= In Place of Strife =

1969 UK Government white paper

In Place of Strife (Cmnd 3888)

In Place of Strife (Cmnd 3888) was a UK Government white paper written in 1969. It was a proposed act to use the law to reduce the power of trade unions in the United Kingdom, but was never passed into law. The title of the paper was a reworking of the title of Nye Bevan's book In Place of Fear.

It was proposed by the Secretary of State for Employment and Productivity, Barbara Castle. Amongst its numerous proposals were plans to force unions to call a ballot before a strike was held and establishment of an Industrial Board to enforce settlements in industrial disputes. The Labour Cabinet of the Prime Minister, Harold Wilson, was divided over the issue. The proposals had been drafted in secret by Wilson and Castle. Divisions quickly appeared within the Cabinet when the proposals were presented, with the opposition led by Home Secretary James Callaghan. A settlement was eventually reached with the Trades Union Congress whereby the proposals were dropped.

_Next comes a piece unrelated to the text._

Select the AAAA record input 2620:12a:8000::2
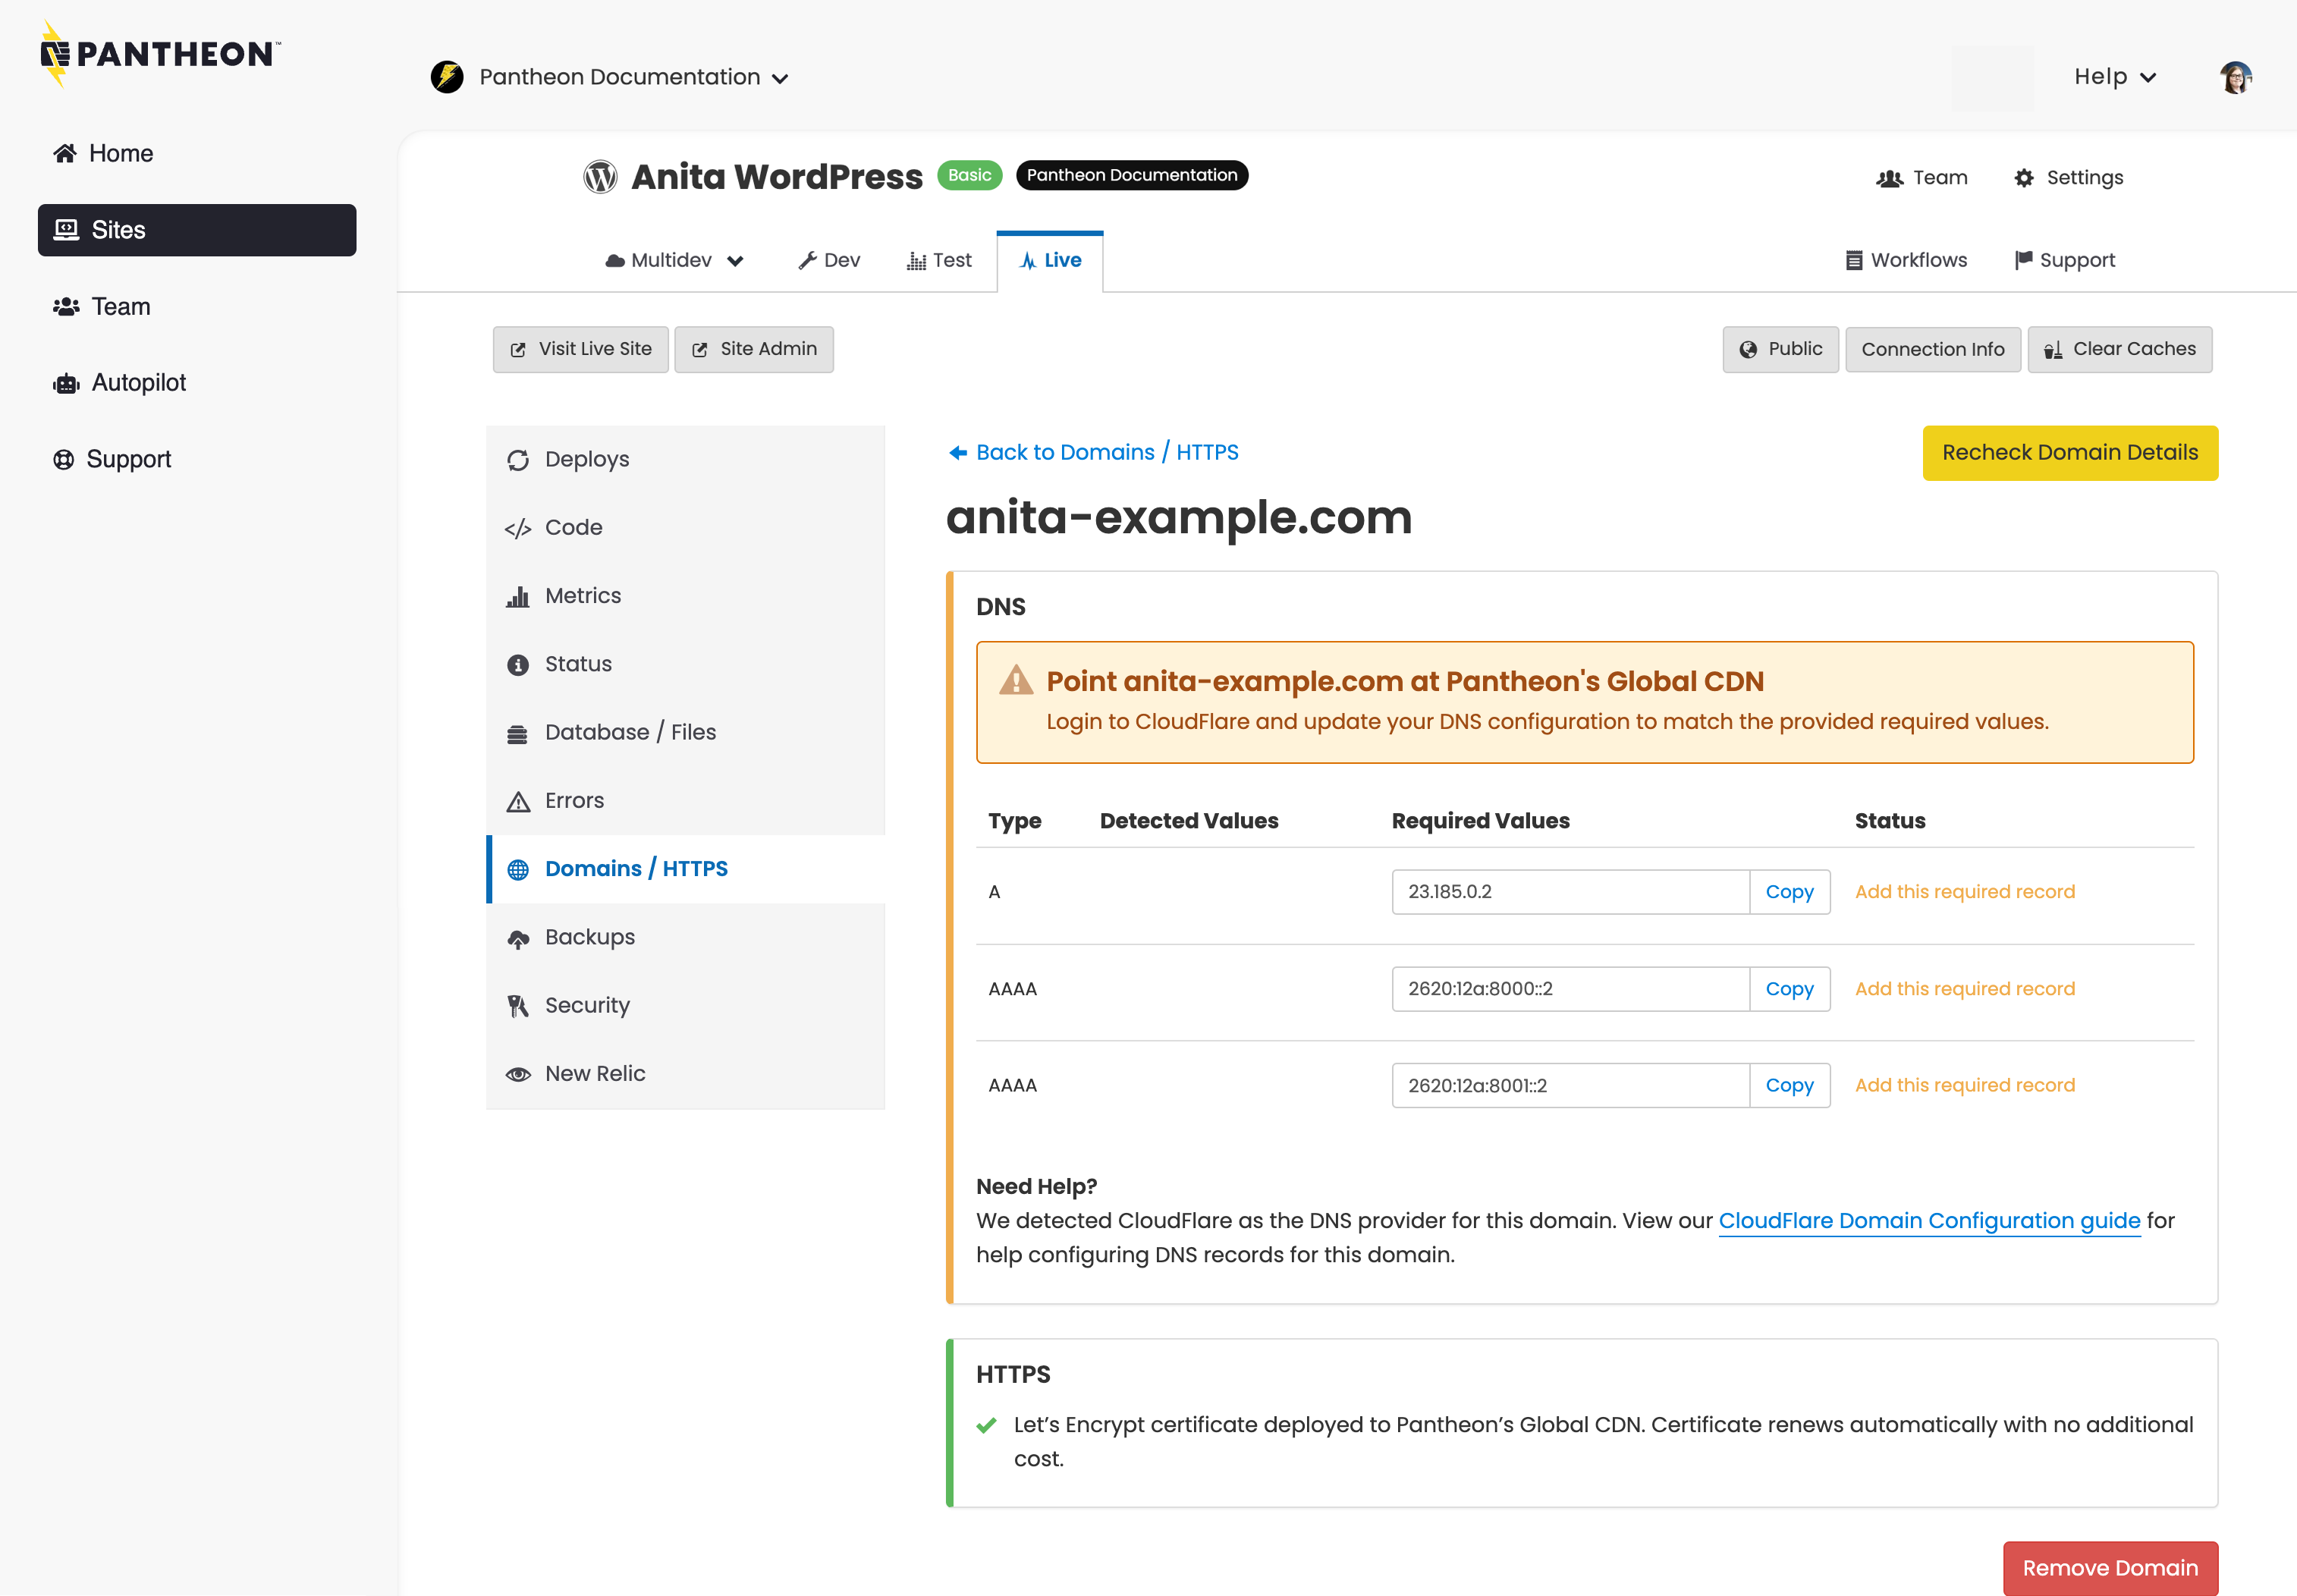The image size is (2297, 1596). click(x=1570, y=988)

Although the paper itself never resulted in legislation, it was influential in the drafting of the Trade Union and Labour Relations Act 1974 ("TULRA"). TULRA, which subsequently became the Trade Union and Labour Relations (Consolidation) Act 1992, had repealed Robert Carr's controversial Industrial Relations Act 1971. The white paper's requirement that strike action could only take place after a trade union ballot would later become a key component of TULRA.

A copy of the paper may be downloaded from the National Archives.